Abstract

Aerosols play an important role in the extreme events of air pollution and climate change. Despite the decade’s efforts, air pollution models are still unable to simulate the heavy pollution events very well due to the complicated aerosol chemical composition, size distribution and spatial and temporal variations. Recently, the aerosol mass spectrometer (AMS) was deployed in Dublin to determine the chemical composition and concentration of submicron aerosols at high temporal resolution. The organic aerosol (OA) was found to dominate the aerosol composition (>50 %) in the heavy pollution events. The particular matter concentration (PM1) was measured to exceed 200 μg m-3 on 19 November 2016 and 22 January 2017.

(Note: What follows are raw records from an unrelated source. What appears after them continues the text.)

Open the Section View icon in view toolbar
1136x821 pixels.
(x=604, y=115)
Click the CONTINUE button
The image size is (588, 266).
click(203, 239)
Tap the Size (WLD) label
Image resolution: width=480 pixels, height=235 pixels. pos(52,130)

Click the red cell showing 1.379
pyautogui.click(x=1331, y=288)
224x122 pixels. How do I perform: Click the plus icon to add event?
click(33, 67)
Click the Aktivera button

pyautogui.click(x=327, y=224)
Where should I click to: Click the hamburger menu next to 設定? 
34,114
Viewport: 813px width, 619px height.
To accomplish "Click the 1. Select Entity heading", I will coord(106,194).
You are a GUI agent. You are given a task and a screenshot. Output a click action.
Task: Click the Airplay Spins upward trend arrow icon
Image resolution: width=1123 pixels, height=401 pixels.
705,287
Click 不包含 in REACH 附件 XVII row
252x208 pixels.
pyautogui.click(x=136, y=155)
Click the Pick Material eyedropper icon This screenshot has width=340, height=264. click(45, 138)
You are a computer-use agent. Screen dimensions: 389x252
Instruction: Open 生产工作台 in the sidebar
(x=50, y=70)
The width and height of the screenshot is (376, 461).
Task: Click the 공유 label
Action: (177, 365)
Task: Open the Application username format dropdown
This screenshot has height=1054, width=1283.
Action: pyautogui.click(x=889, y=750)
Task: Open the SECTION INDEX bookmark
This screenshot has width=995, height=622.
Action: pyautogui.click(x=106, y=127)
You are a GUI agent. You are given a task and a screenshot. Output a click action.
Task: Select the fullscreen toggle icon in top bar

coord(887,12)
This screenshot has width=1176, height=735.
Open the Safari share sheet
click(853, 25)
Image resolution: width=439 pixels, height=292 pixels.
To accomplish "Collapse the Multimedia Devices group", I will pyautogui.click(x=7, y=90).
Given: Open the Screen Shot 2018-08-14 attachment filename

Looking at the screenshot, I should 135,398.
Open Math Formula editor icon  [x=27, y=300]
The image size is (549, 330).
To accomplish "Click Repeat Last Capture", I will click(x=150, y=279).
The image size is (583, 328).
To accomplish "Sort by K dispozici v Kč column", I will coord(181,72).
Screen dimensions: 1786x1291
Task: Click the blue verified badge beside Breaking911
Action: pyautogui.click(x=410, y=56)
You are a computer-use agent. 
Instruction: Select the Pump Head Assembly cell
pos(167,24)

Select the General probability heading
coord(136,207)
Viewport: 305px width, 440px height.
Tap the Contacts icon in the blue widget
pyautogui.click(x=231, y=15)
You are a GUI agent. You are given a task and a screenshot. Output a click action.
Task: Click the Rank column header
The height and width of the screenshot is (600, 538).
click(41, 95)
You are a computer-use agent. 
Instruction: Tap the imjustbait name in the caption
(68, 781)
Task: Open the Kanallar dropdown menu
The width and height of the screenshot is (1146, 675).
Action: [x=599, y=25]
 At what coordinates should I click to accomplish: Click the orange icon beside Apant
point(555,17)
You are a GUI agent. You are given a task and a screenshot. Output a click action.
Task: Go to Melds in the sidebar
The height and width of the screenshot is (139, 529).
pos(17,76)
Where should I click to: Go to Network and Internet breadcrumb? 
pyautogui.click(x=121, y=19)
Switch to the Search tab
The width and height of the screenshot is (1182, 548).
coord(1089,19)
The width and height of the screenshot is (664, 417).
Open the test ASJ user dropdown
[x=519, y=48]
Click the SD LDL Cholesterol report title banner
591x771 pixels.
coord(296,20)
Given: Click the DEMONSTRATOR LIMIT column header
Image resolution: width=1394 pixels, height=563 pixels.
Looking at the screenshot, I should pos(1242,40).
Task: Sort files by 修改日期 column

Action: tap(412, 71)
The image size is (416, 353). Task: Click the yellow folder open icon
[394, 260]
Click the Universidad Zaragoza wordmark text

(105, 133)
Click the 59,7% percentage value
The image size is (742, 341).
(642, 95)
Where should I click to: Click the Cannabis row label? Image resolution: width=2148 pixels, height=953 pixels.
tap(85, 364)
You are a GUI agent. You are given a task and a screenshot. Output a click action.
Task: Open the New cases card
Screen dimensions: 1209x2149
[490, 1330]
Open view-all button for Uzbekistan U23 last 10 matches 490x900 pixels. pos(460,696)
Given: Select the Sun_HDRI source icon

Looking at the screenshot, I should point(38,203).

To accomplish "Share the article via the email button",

In this study, we use the WRF-Chem model to simulate the heavy organic aerosol episodes in Dublin. However, the model could not rebuild the heavy pollution events with current emission datasets (EDGAR, EMEP, TNO, NEI or RETRO) we use. To have better simulation results, we have examined the sensitivities of simulation results to the emissions, meteorological parameters or spatial and temporal resolutions. We find that the enhancement of local emissions with the reference of measurements including diurnal variation and temperature dependence is the most effective way to rebuild the heavy pollution events. The heavy organic aerosol episodes in Dublin are found to be contributed mostly from local emission sources (peat burning). The lack of accurate speciation and temporal profiles in current emission datasets should be greatly concerned, particularly the significant underestimation of organic carbon (OC) emissions. The uncertainties in current emission datasets will hamper us to forecast the heavy air pollution events accurately and improve the early warning system from forecasts, hence it is imperative to improve the emission inventories using the new method of integrating top-down and bottom-up approaches with available measurements.